• Milda

The sugar trail

Updated: Apr 30, 2019

Struggling to get out of bed every morning? Feeling the 4pm afternoon slump? Craving sugary snacks? Time to look into your sugar intake, without even suspecting, you might be consuming 3x more sugar than recommended!

Government guidelines for sugar intake decreased dramatically in the past 3 years, now equating to approximately 25g for women and 37.5g for men daily. As a reference, a can of Coke has 39g and a glass of shop- bought orange juice has 22-30g of sugar, meaning that the majority of the population reach daily sugar intake by the end of breakfast.

Newest research shows, that excess sugar intake, not fat (as previously thought) is fundamentally responsible for countless health concerns, including diabetes type 2, tooth decay and fatty liver disease. In a daily setting sugar causes imbalances in your body that show up as mood swings, fatigue, insomnia, indigestion and food cravings.

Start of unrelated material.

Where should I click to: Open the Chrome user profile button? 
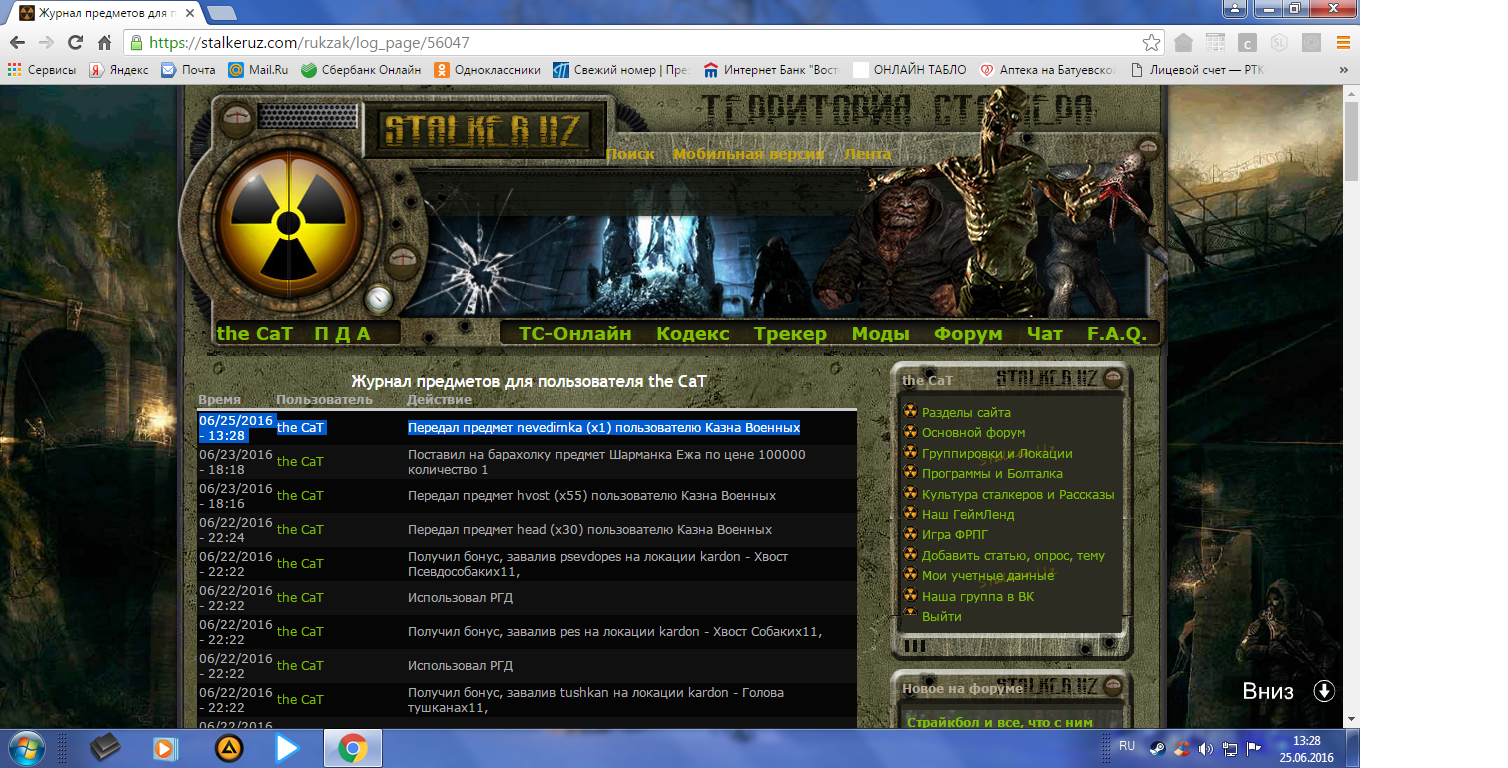coord(1236,9)
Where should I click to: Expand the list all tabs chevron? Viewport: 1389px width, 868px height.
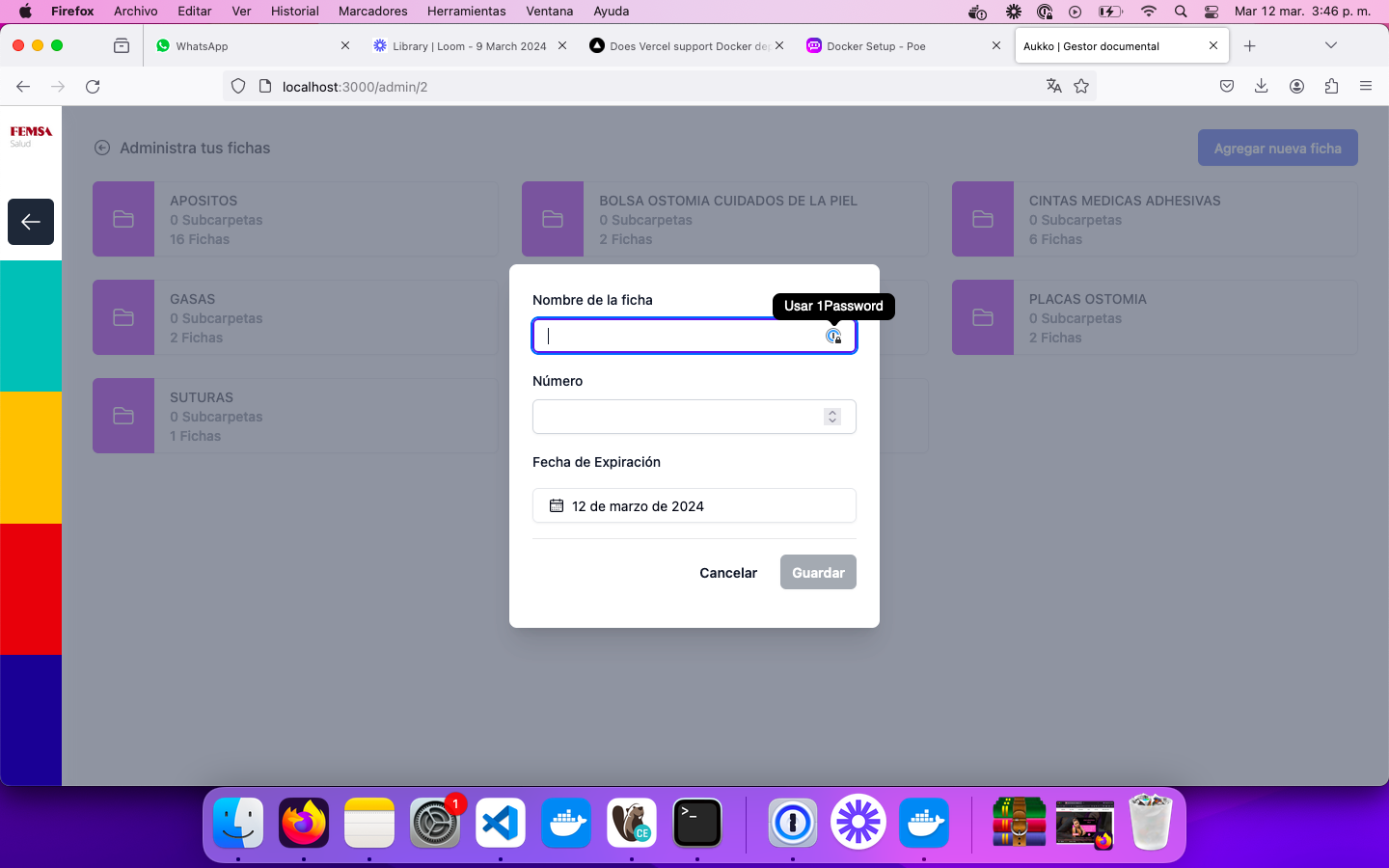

You might not eat cake and biscuits every day, but hidden sugars may still find their way to your diet. Here are a few simple steps I like to suggest to clients in my practice with low energy to reduce daily sugar intake and focus on the most overlooked areas of diet:

Watch-out for “diet” products

Most supermarkets now stock fat-free, sugar-free and calorie-free alternatives as a big part of the diet industry. The truth is that the products are stripped of naturally occurring nutrition and fats and substituted by sugars or artificial sweeteners to give it taste and substance. Be wary as artificial sweeteners are chemicals, that present other risks to our health.

Read the label

Be smart about reading the labels, as there are at least 60 different names for hidden sugars and it is not uncommon to find sugars labelled as maltose, dextrose, high fructose corn syrup or barley malt.

Mindful snacking

Many of us know better than to snack on cake and biscuits, but can alternatives perceived as ‘healthy’ be just as harmful?

Many nut or protein bars are loaded with sugars to improve taste. ‘Raw food’ alternatives use dates and dried fruit, which contain high amounts of natural sugars and should be consumed sensibly. Note that dried fruits are often covered in sugars and syrup.

How about fruit?

Although fruit contains only naturally occurring sugars, majority of the population tends to eat fruit in excess. British Association for Nutritional Therapy (BANT) recently clarified government guidelines for daily fruit and vegetable consumption, as it was misleading to think that up to 5 portions of fruit per day was part of a healthy diet.

Aim for 5 daily portions of vegetables and 2 portions of fruit daily for a healthy balanced diet, limiting consumption of fruits that are high in sugars, such as bananas and grapes, to every other day.